Exercise description –
From the entries below, copy out all lines holding "agent".

Provided material –
# # # # #

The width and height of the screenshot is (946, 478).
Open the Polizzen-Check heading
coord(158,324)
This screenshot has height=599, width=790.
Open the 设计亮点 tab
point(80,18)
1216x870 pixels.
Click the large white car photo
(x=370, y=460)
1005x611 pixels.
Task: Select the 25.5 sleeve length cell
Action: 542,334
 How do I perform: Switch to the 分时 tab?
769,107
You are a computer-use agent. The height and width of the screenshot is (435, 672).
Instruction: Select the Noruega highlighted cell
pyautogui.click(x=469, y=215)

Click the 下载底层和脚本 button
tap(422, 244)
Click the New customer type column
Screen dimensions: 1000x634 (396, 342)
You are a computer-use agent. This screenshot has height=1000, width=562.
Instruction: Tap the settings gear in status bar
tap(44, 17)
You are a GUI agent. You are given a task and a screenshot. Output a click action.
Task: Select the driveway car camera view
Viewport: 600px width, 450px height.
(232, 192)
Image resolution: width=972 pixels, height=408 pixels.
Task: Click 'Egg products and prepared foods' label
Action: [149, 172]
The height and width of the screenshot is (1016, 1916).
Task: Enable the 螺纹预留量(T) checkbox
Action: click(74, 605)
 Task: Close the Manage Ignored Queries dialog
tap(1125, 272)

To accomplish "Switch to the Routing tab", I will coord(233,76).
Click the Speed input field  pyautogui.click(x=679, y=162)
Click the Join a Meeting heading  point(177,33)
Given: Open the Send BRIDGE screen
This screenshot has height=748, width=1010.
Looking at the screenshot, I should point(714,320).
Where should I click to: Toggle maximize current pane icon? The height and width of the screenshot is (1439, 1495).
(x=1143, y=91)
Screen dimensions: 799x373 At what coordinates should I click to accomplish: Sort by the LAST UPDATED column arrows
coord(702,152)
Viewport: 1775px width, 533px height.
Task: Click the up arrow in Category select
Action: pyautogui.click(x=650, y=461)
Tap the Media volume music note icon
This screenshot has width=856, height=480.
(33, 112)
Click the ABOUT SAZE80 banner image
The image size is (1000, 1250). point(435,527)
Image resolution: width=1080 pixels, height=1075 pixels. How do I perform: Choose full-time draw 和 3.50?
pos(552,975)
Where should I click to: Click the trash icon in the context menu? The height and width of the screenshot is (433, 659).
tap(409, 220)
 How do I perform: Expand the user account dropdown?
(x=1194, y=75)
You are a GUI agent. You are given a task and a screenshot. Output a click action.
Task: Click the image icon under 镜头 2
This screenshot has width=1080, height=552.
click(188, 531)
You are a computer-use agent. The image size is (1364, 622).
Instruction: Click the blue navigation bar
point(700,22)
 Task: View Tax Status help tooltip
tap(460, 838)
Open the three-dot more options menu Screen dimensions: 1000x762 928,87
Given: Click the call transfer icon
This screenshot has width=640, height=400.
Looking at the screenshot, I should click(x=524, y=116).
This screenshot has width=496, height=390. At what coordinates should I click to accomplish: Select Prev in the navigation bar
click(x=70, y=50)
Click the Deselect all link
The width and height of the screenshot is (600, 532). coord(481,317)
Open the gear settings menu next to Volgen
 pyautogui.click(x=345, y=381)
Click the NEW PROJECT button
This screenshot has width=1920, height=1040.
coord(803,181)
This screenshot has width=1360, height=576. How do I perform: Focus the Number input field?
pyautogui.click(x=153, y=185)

# # # # #

Written answer –
You are a computer-use agent. The height and width of the screenshot is (435, 672).
You are a computer-use agent. This screenshot has height=1000, width=562.
You are a GUI agent. You are given a task and a screenshot. Output a click action.
You are a GUI agent. You are given a task and a screenshot. Output a click action.
You are a computer-use agent. The image size is (1364, 622).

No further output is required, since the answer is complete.